Your goal
Copy the data below line for line, changing nothing.

— start of Source material —

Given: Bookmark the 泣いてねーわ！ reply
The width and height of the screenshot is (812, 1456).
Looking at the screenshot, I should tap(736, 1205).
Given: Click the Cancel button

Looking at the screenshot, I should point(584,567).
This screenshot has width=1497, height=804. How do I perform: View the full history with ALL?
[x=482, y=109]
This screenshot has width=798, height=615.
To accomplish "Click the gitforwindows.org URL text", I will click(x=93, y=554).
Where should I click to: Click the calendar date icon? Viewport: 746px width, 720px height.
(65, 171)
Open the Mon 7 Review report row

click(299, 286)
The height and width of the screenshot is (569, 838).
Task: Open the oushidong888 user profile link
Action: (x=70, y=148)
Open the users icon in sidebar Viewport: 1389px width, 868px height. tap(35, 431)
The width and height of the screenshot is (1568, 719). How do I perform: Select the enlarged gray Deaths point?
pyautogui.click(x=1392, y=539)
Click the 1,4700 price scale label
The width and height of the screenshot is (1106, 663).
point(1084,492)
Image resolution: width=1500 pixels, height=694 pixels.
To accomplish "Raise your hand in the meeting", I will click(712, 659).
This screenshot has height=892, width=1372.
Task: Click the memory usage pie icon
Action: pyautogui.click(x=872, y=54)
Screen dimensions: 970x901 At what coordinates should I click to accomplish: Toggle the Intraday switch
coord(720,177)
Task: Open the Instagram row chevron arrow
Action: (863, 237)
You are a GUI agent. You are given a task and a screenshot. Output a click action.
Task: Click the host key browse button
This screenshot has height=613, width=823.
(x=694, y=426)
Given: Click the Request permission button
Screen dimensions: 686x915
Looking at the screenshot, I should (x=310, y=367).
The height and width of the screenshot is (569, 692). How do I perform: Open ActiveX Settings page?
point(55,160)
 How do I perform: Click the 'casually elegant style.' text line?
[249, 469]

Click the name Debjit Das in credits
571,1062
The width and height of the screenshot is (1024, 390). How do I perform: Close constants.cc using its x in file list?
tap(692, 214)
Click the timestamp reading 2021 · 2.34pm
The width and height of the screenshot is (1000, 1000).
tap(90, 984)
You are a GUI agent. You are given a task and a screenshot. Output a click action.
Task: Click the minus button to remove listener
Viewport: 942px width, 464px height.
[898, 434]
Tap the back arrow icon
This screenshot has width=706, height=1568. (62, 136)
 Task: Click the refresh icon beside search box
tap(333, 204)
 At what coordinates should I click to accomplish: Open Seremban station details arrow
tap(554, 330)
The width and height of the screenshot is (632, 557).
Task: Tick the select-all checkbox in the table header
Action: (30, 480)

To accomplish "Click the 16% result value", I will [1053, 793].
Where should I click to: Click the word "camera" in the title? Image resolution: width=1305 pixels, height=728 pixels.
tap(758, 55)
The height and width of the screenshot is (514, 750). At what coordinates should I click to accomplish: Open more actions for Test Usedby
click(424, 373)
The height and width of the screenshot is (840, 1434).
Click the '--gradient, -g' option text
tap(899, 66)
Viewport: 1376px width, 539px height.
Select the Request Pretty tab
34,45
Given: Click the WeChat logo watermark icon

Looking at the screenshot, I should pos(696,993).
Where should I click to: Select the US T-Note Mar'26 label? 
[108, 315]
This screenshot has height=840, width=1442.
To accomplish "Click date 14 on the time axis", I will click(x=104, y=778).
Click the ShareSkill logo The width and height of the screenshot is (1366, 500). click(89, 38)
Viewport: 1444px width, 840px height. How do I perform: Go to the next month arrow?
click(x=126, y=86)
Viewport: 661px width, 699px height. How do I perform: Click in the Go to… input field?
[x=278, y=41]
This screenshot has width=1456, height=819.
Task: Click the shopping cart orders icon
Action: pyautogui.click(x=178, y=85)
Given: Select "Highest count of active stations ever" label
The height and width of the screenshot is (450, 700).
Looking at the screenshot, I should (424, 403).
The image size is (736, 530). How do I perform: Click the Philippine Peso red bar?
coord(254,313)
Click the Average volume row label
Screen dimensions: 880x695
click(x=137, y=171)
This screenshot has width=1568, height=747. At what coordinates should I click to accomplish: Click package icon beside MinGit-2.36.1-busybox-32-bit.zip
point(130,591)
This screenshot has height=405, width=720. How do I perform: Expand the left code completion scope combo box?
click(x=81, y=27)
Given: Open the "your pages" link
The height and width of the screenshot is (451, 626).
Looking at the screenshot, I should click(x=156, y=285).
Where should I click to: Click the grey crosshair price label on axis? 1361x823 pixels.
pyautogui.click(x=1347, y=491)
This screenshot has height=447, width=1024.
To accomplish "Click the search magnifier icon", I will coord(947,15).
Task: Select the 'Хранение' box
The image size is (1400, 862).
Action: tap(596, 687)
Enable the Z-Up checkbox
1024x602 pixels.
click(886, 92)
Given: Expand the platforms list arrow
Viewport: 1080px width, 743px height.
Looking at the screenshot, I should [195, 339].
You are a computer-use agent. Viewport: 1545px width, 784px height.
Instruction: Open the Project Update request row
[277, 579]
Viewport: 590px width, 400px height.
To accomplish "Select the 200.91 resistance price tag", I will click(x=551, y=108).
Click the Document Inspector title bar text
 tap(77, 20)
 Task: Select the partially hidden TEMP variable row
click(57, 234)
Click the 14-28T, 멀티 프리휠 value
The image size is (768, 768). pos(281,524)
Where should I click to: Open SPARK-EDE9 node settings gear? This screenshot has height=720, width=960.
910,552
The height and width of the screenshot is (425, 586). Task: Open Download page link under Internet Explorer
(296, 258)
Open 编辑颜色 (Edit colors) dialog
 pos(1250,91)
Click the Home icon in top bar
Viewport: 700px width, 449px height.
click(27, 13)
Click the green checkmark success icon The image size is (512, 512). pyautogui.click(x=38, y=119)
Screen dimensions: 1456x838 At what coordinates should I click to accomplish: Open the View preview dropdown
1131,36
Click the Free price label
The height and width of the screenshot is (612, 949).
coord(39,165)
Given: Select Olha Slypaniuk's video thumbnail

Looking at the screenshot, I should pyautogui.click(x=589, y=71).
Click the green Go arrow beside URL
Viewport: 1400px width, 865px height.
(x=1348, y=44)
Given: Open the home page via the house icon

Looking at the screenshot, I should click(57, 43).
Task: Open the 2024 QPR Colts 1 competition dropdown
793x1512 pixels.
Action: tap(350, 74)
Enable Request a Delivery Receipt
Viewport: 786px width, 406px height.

— end of Source material —

Exercise solution
Given: Bookmark the 泣いてねーわ！ reply
The width and height of the screenshot is (812, 1456).
Looking at the screenshot, I should tap(736, 1205).
Given: Click the Cancel button

Looking at the screenshot, I should point(584,567).
This screenshot has width=1497, height=804. How do I perform: View the full history with ALL?
[x=482, y=109]
This screenshot has width=798, height=615.
To accomplish "Click the gitforwindows.org URL text", I will click(x=93, y=554).
Where should I click to: Click the calendar date icon? Viewport: 746px width, 720px height.
(65, 171)
Open the Mon 7 Review report row

click(299, 286)
The height and width of the screenshot is (569, 838).
Task: Open the oushidong888 user profile link
Action: (x=70, y=148)
Open the users icon in sidebar Viewport: 1389px width, 868px height. tap(35, 431)
The width and height of the screenshot is (1568, 719). How do I perform: Select the enlarged gray Deaths point?
pyautogui.click(x=1392, y=539)
Click the 1,4700 price scale label
The width and height of the screenshot is (1106, 663).
point(1084,492)
Image resolution: width=1500 pixels, height=694 pixels.
To accomplish "Raise your hand in the meeting", I will click(712, 659).
This screenshot has height=892, width=1372.
Task: Click the memory usage pie icon
Action: pyautogui.click(x=872, y=54)
Screen dimensions: 970x901 At what coordinates should I click to accomplish: Toggle the Intraday switch
coord(720,177)
Task: Open the Instagram row chevron arrow
Action: (863, 237)
You are a GUI agent. You are given a task and a screenshot. Output a click action.
Task: Click the host key browse button
This screenshot has height=613, width=823.
(x=694, y=426)
Given: Click the Request permission button
Screen dimensions: 686x915
Looking at the screenshot, I should (x=310, y=367).
The height and width of the screenshot is (569, 692). How do I perform: Open ActiveX Settings page?
point(55,160)
 How do I perform: Click the 'casually elegant style.' text line?
[249, 469]

Click the name Debjit Das in credits
571,1062
The width and height of the screenshot is (1024, 390). How do I perform: Close constants.cc using its x in file list?
tap(692, 214)
Click the timestamp reading 2021 · 2.34pm
The width and height of the screenshot is (1000, 1000).
tap(90, 984)
You are a GUI agent. You are given a task and a screenshot. Output a click action.
Task: Click the minus button to remove listener
Viewport: 942px width, 464px height.
[898, 434]
Tap the back arrow icon
This screenshot has width=706, height=1568. (62, 136)
 Task: Click the refresh icon beside search box
tap(333, 204)
 At what coordinates should I click to accomplish: Open Seremban station details arrow
tap(554, 330)
The width and height of the screenshot is (632, 557).
Task: Tick the select-all checkbox in the table header
Action: (30, 480)

To accomplish "Click the 16% result value", I will [1053, 793].
Where should I click to: Click the word "camera" in the title? Image resolution: width=1305 pixels, height=728 pixels.
tap(758, 55)
The height and width of the screenshot is (514, 750). At what coordinates should I click to accomplish: Open more actions for Test Usedby
click(424, 373)
The height and width of the screenshot is (840, 1434).
Click the '--gradient, -g' option text
tap(899, 66)
Viewport: 1376px width, 539px height.
Select the Request Pretty tab
34,45
Given: Click the WeChat logo watermark icon

Looking at the screenshot, I should pos(696,993).
Where should I click to: Select the US T-Note Mar'26 label? 
[108, 315]
This screenshot has height=840, width=1442.
To accomplish "Click date 14 on the time axis", I will click(x=104, y=778).
Click the ShareSkill logo The width and height of the screenshot is (1366, 500). click(89, 38)
Viewport: 1444px width, 840px height. How do I perform: Go to the next month arrow?
click(x=126, y=86)
Viewport: 661px width, 699px height. How do I perform: Click in the Go to… input field?
[x=278, y=41]
This screenshot has width=1456, height=819.
Task: Click the shopping cart orders icon
Action: pyautogui.click(x=178, y=85)
Given: Select "Highest count of active stations ever" label
The height and width of the screenshot is (450, 700).
Looking at the screenshot, I should (424, 403).
The image size is (736, 530). How do I perform: Click the Philippine Peso red bar?
coord(254,313)
Click the Average volume row label
Screen dimensions: 880x695
click(x=137, y=171)
This screenshot has width=1568, height=747. At what coordinates should I click to accomplish: Click package icon beside MinGit-2.36.1-busybox-32-bit.zip
point(130,591)
This screenshot has height=405, width=720. How do I perform: Expand the left code completion scope combo box?
click(x=81, y=27)
Given: Open the "your pages" link
The height and width of the screenshot is (451, 626).
Looking at the screenshot, I should click(x=156, y=285).
Where should I click to: Click the grey crosshair price label on axis? 1361x823 pixels.
pyautogui.click(x=1347, y=491)
This screenshot has height=447, width=1024.
To accomplish "Click the search magnifier icon", I will coord(947,15).
Task: Select the 'Хранение' box
The image size is (1400, 862).
Action: tap(596, 687)
Enable the Z-Up checkbox
1024x602 pixels.
click(886, 92)
Given: Expand the platforms list arrow
Viewport: 1080px width, 743px height.
Looking at the screenshot, I should [195, 339].
You are a computer-use agent. Viewport: 1545px width, 784px height.
Instruction: Open the Project Update request row
[277, 579]
Viewport: 590px width, 400px height.
To accomplish "Select the 200.91 resistance price tag", I will click(x=551, y=108).
Click the Document Inspector title bar text
 tap(77, 20)
 Task: Select the partially hidden TEMP variable row
click(57, 234)
Click the 14-28T, 멀티 프리휠 value
The image size is (768, 768). pos(281,524)
Where should I click to: Open SPARK-EDE9 node settings gear? This screenshot has height=720, width=960.
910,552
The height and width of the screenshot is (425, 586). Task: Open Download page link under Internet Explorer
(296, 258)
Open 编辑颜色 (Edit colors) dialog
 pos(1250,91)
Click the Home icon in top bar
Viewport: 700px width, 449px height.
click(27, 13)
Click the green checkmark success icon The image size is (512, 512). pyautogui.click(x=38, y=119)
Screen dimensions: 1456x838 At what coordinates should I click to accomplish: Open the View preview dropdown
1131,36
Click the Free price label
The height and width of the screenshot is (612, 949).
coord(39,165)
Given: Select Olha Slypaniuk's video thumbnail

Looking at the screenshot, I should pyautogui.click(x=589, y=71).
Click the green Go arrow beside URL
Viewport: 1400px width, 865px height.
(x=1348, y=44)
Given: Open the home page via the house icon

Looking at the screenshot, I should click(57, 43).
Task: Open the 2024 QPR Colts 1 competition dropdown
793x1512 pixels.
Action: tap(350, 74)
Enable Request a Delivery Receipt
Viewport: 786px width, 406px height.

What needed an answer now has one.